The present invention pertains to a secure communications system and more particularly to a processor architecture having a single control element which provides control of data transfer between cypher text data memory (black) and plain text data memory (red).
Modern day communications systems are controlled by central processing units (CPU). These CPUs or processors control the flow of data within the system. Secure processor arrangements have previously included separate processors, one for each kind of data (red and black). A red processor worked with the red data memory and a black processor worked with the black data memory. When data is to be exchanged, for encrypting or decrypting, an elaborate data transfer was required. The data transfer was a series of messages exchanged between the red and black processors. The data was sent to the encrypt/decrypt function and did not pass through the processors. As a result the red processor handles only red (unencrypted or plain text messages) data and the black processor handles only black data (encrypted or cypher text messages).

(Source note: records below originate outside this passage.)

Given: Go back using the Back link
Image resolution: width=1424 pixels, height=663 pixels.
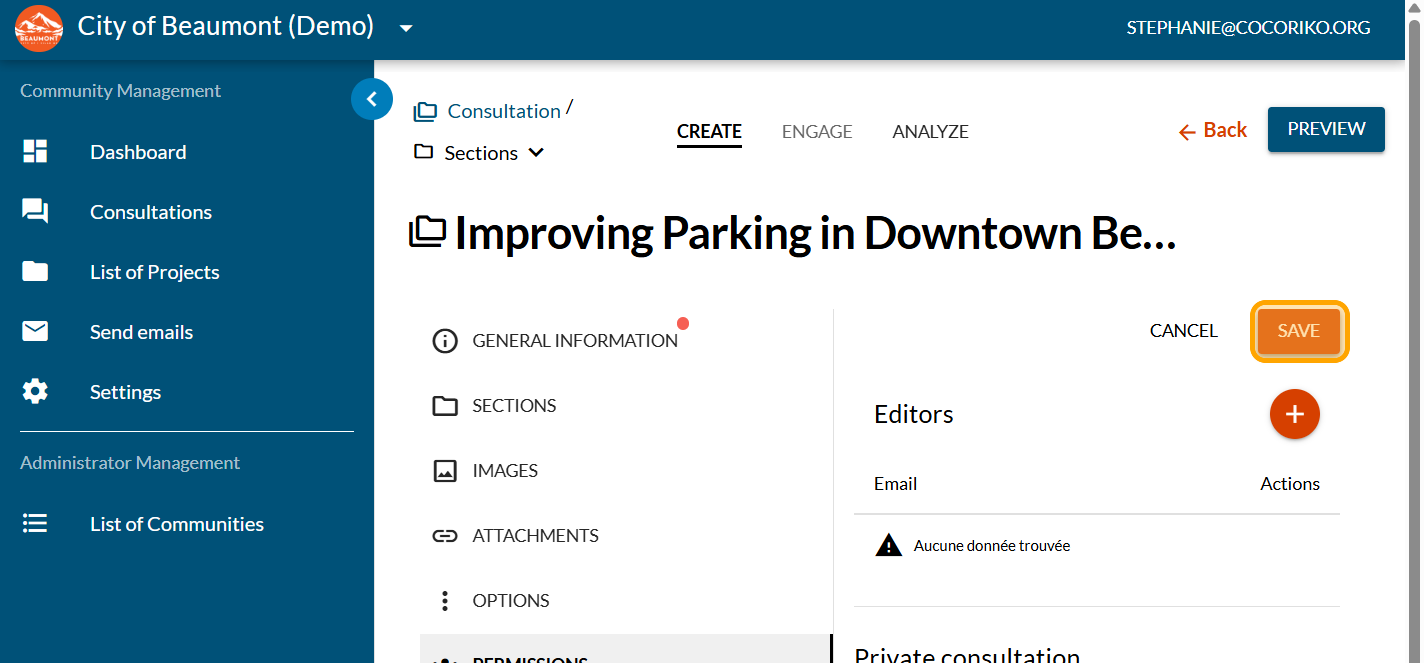Looking at the screenshot, I should tap(1213, 130).
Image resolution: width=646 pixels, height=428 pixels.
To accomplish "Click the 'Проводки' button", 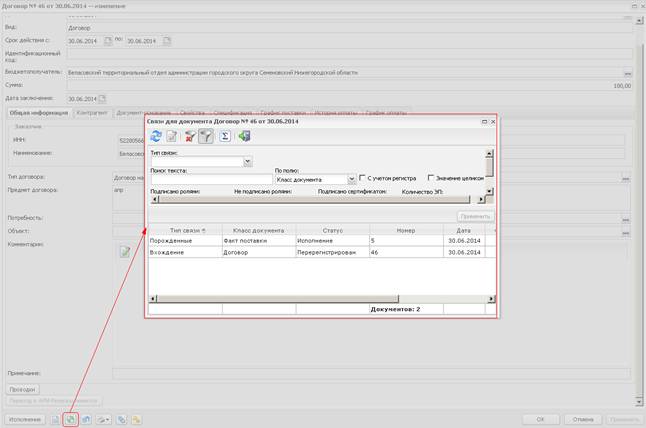I will point(22,389).
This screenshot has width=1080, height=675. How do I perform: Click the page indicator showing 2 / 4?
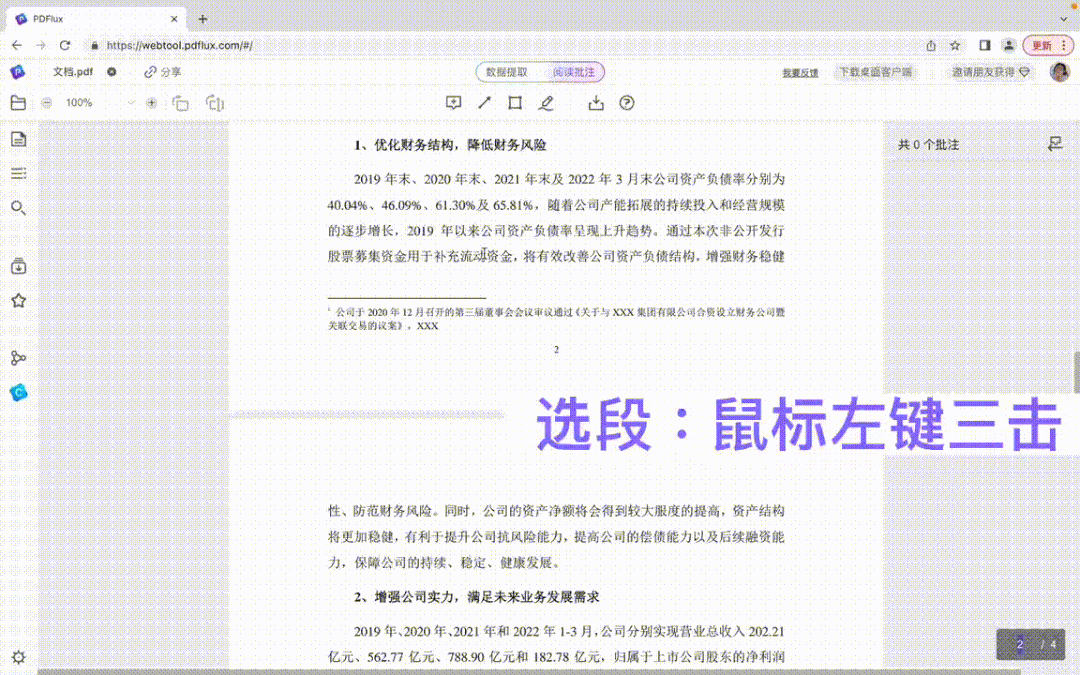[x=1031, y=645]
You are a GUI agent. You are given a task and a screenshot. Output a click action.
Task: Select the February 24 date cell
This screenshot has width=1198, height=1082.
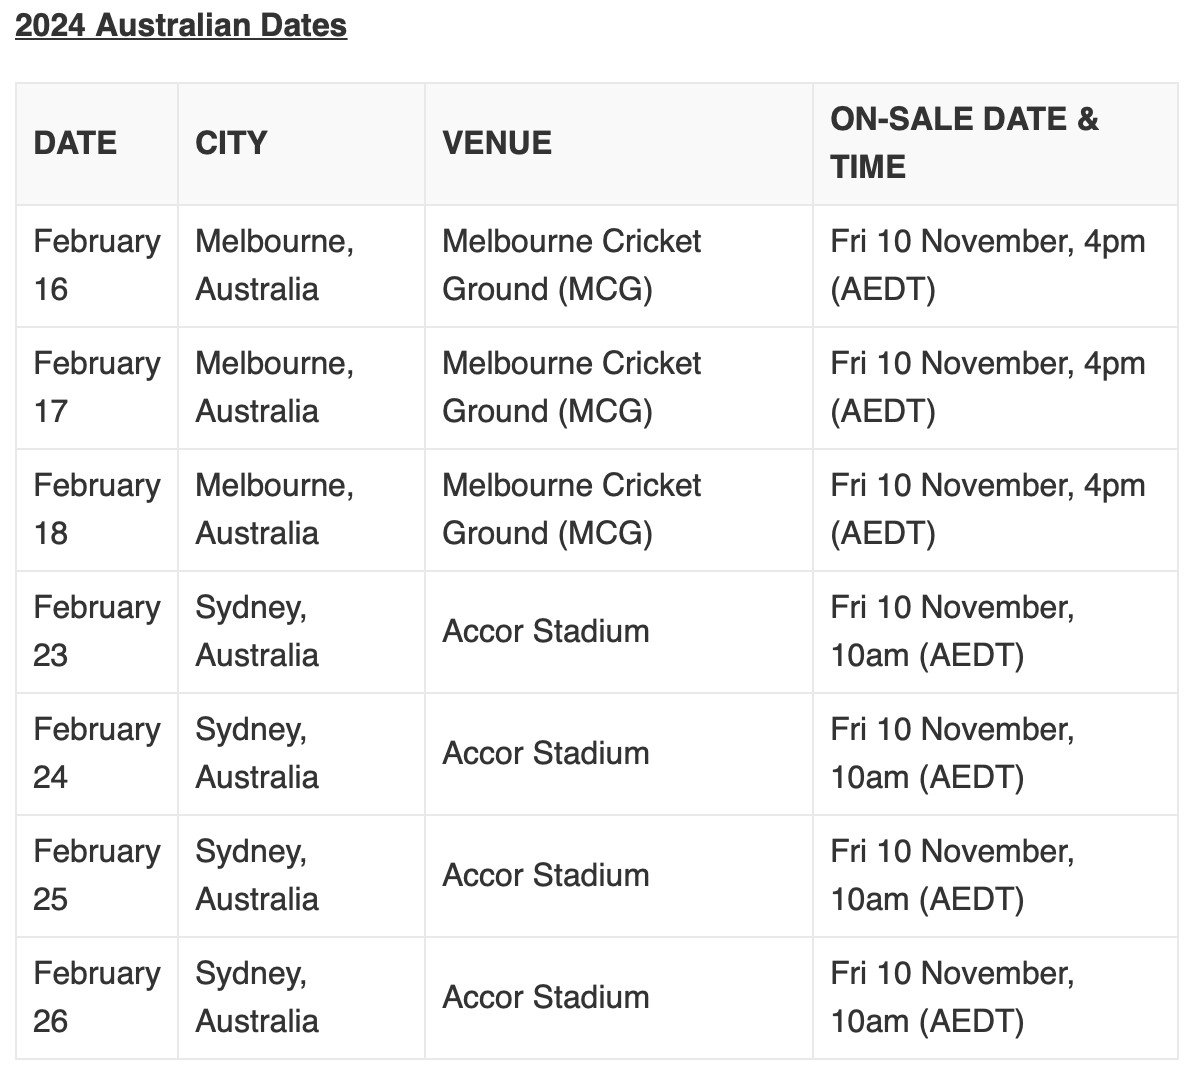click(97, 754)
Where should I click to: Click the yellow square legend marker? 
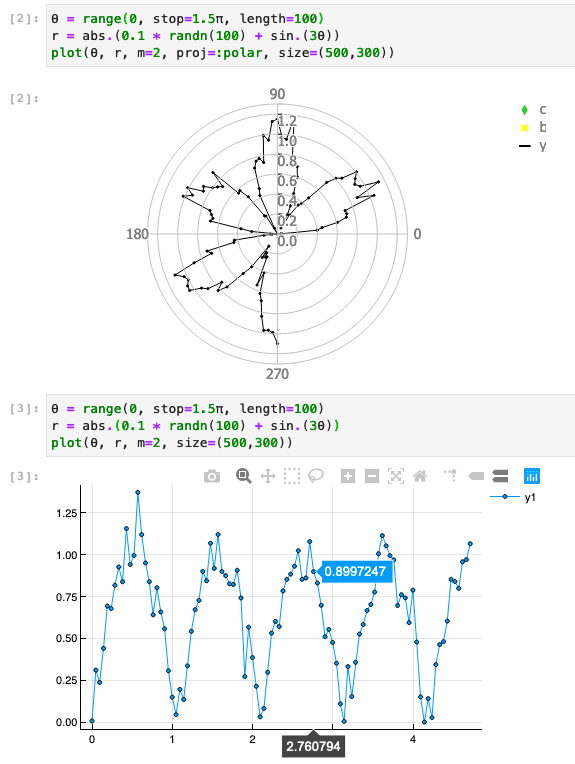click(524, 128)
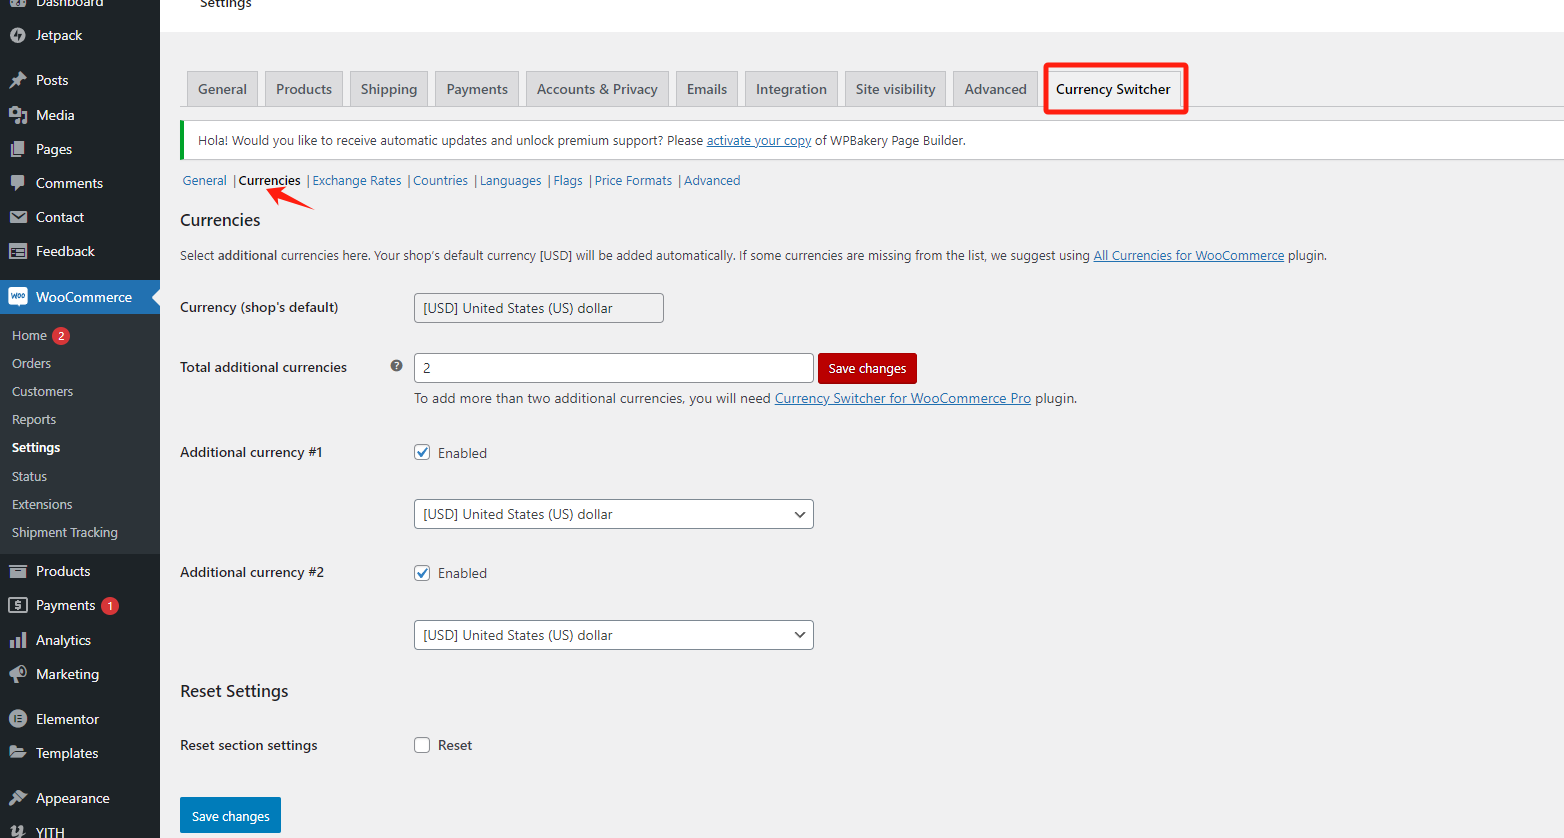Click the Contact envelope icon
This screenshot has height=838, width=1564.
(x=18, y=217)
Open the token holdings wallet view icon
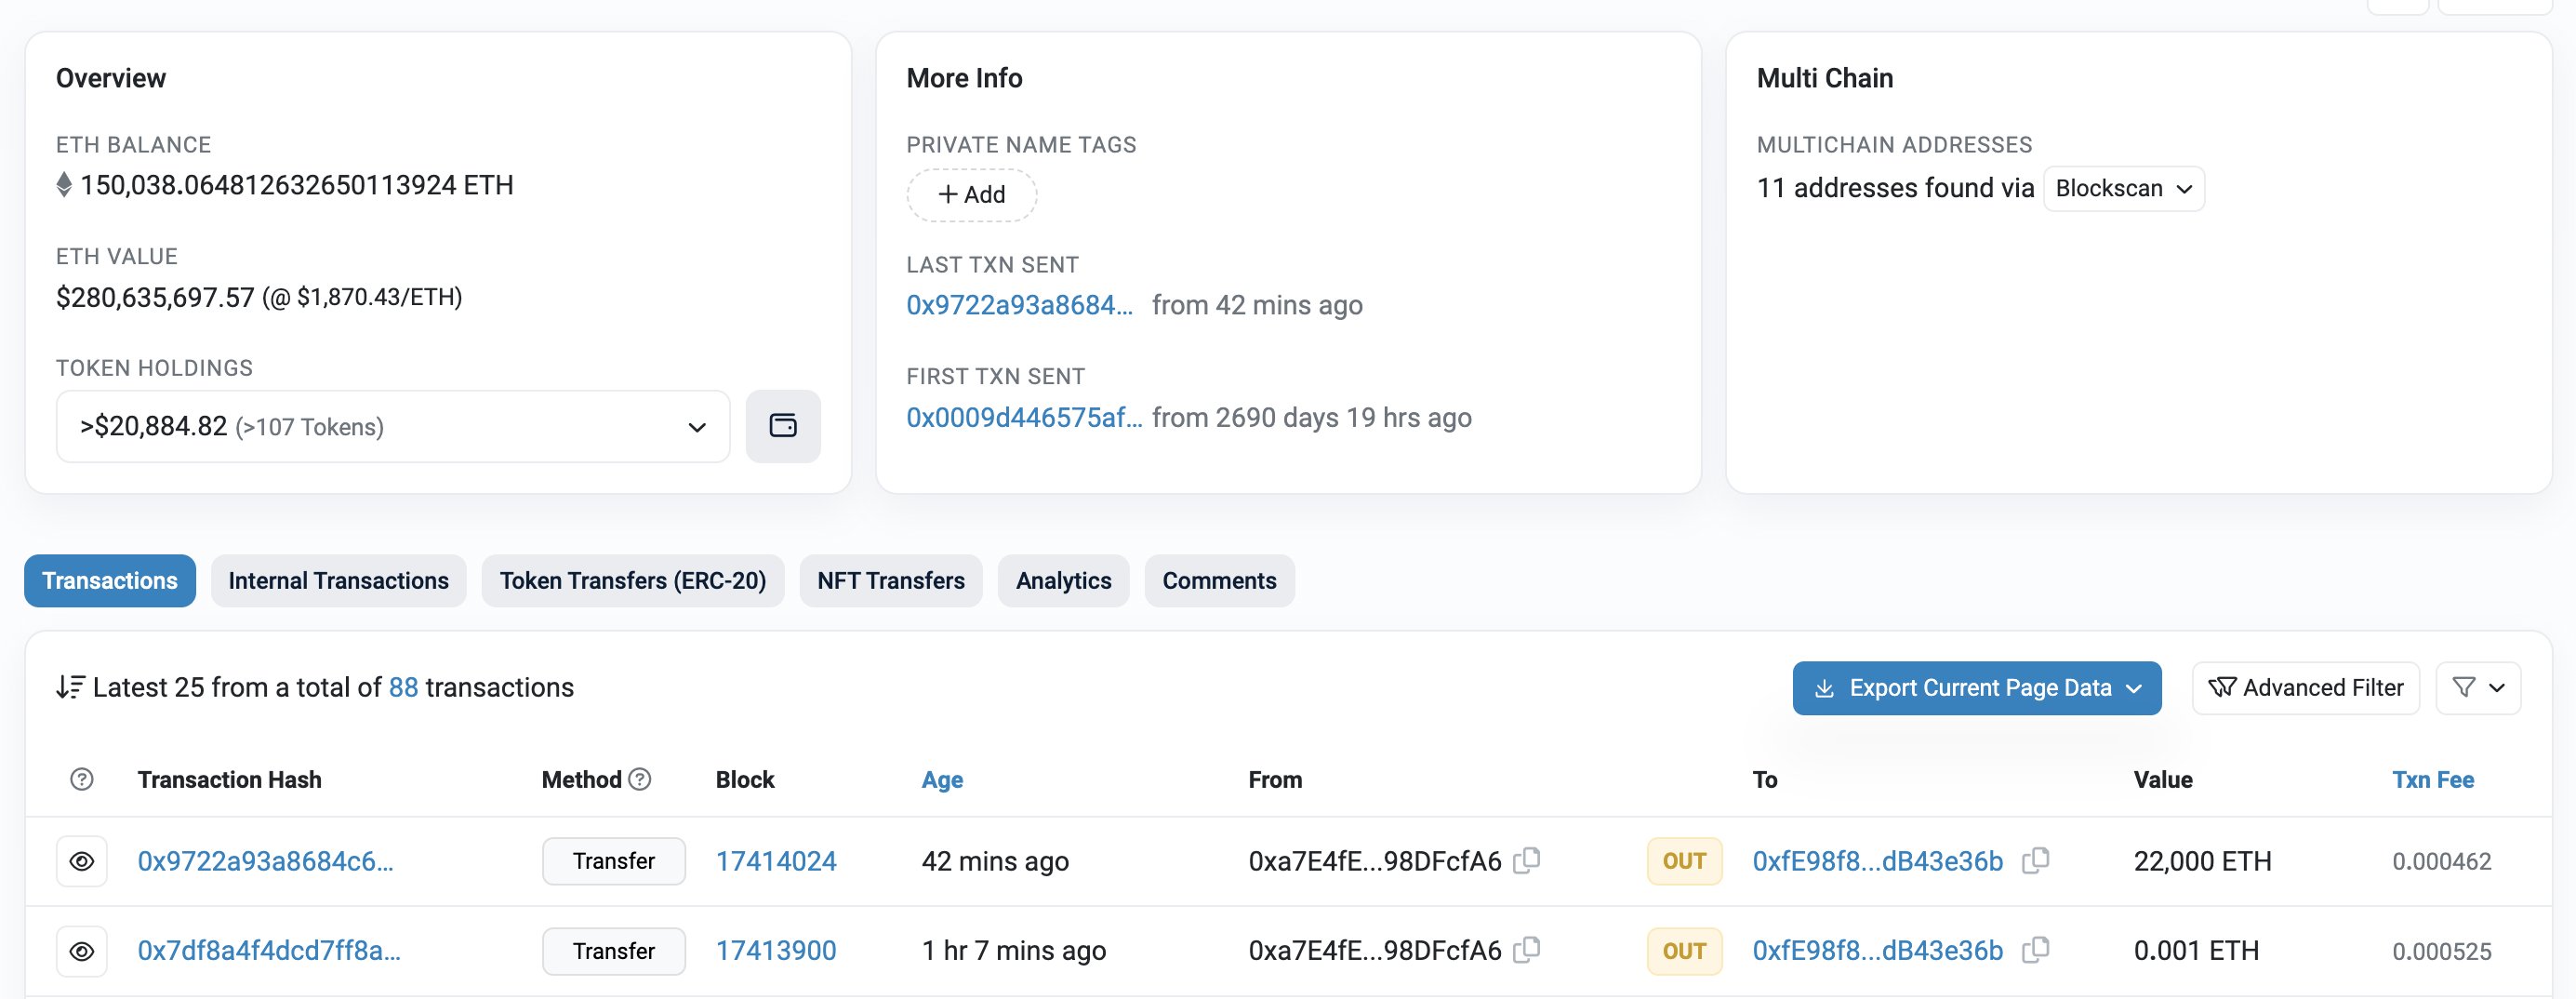Image resolution: width=2576 pixels, height=999 pixels. (782, 426)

The two processors required to handle data under the previous system were an implementation of the two man security rule. In the two processor system, a failure in either processor would not compromise security. That is, secure data could not be compromised, if only one of the processors were found to be compromised. Further, since two processors require two bus structures, there are more places where security failures may occur.
Accordingly, it is an object of the present invention to provide single controlling processor for a secure red/black memory system which provides equivalent assurances to the two man security rule while minimizing the amount of circuitry and the number of places which are susceptible to security failure.